───── 対象の行

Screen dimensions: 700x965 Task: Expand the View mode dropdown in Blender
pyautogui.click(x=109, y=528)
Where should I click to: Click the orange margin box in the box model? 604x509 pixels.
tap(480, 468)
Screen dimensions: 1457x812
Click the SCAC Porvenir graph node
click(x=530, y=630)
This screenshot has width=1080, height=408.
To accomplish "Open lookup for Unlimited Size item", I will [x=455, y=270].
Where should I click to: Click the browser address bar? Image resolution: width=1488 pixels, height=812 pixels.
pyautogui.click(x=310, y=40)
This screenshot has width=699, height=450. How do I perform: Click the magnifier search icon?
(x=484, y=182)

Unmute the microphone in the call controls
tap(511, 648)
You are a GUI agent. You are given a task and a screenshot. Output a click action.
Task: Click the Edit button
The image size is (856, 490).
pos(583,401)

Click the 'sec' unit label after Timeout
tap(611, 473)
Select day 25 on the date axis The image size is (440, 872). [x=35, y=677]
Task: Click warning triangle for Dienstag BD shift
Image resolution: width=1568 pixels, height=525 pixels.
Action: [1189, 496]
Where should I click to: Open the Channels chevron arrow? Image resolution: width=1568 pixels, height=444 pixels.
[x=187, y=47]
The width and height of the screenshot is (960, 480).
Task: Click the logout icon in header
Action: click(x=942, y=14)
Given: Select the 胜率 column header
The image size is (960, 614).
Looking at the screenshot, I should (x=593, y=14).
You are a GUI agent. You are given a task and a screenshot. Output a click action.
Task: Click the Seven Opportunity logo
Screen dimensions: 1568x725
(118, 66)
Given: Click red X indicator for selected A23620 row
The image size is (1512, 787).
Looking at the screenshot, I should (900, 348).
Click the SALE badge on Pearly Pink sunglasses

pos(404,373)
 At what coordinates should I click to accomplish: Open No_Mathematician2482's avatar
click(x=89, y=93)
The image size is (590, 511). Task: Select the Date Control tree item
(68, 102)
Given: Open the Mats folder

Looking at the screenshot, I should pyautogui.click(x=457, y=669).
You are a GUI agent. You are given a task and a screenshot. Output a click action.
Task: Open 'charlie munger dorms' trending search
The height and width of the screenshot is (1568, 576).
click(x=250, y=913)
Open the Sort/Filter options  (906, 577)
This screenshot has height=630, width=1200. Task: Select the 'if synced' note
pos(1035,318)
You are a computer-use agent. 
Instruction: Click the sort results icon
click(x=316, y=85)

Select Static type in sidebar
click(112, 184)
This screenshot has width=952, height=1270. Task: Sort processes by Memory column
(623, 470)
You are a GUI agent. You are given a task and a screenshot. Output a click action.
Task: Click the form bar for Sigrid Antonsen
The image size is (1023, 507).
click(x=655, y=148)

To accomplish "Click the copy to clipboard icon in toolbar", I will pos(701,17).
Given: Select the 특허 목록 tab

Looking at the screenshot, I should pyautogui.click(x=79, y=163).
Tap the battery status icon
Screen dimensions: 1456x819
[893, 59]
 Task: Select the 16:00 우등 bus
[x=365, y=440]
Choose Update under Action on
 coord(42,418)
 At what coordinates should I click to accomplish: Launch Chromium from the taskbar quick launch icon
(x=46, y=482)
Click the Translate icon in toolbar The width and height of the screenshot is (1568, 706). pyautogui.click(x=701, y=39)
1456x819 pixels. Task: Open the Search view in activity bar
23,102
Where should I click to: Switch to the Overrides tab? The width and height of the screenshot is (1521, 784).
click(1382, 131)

──────────

指示.
「This screenshot has height=630, width=1200.」を含む行から始めて最後の行で止め、その範囲の行を一字一句変えずに返すこと。両端の行も含める。

回答.
This screenshot has height=630, width=1200. Task: Select the 'if synced' note
pos(1035,318)
You are a computer-use agent. 
Instruction: Click the sort results icon
click(x=316, y=85)

Select Static type in sidebar
click(112, 184)
This screenshot has width=952, height=1270. Task: Sort processes by Memory column
(623, 470)
You are a GUI agent. You are given a task and a screenshot. Output a click action.
Task: Click the form bar for Sigrid Antonsen
The image size is (1023, 507).
click(x=655, y=148)

To accomplish "Click the copy to clipboard icon in toolbar", I will pos(701,17).
Given: Select the 특허 목록 tab

Looking at the screenshot, I should pyautogui.click(x=79, y=163).
Tap the battery status icon
Screen dimensions: 1456x819
[893, 59]
 Task: Select the 16:00 우등 bus
[x=365, y=440]
Choose Update under Action on
 coord(42,418)
 At what coordinates should I click to accomplish: Launch Chromium from the taskbar quick launch icon
(x=46, y=482)
Click the Translate icon in toolbar The width and height of the screenshot is (1568, 706). pyautogui.click(x=701, y=39)
1456x819 pixels. Task: Open the Search view in activity bar
23,102
Where should I click to: Switch to the Overrides tab? The width and height of the screenshot is (1521, 784).
click(1382, 131)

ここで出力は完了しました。